Dans un climat où la neutralité des entreprises face aux processus démocratiques est déjà sous tension, cette affaire ravive les soupçons sur l’usage que Musk fait de ses réseaux — sociaux comme économiques — pour peser sur les débats. Tesla est-elle encore une entreprise comme une autre ? Ou devient-elle l’extension d’une idéologie portée par son fondateur milliardaire, mêlant culte de la personnalité, ultralibéralisme et mépris des contre-pouvoirs ?

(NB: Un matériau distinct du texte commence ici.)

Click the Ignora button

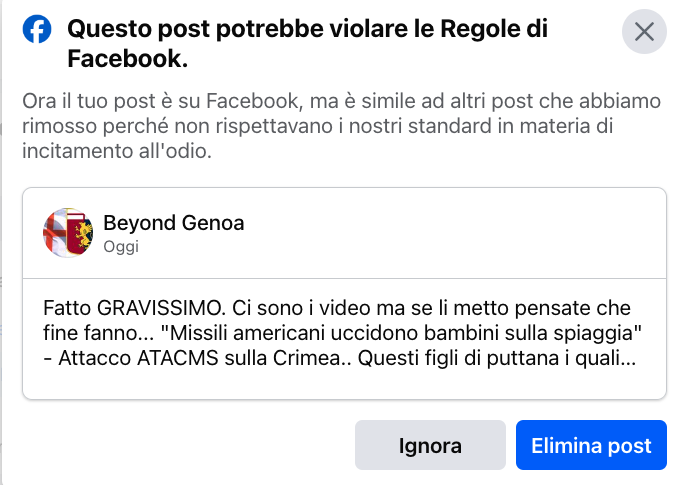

Au-delà du ridicule apparent d’un sondage en ligne détourné, l’affaire pose une question plus large : peut-on encore croire aux instruments d’opinion quand ils sont à ce point vulnérables à la manipulation numérique ? Et surtout, quelle est la responsabilité des grandes figures de la tech, comme Elon Musk, quand elles instrumentalisent leur puissance pour réécrire le réel — un clic à la fois ?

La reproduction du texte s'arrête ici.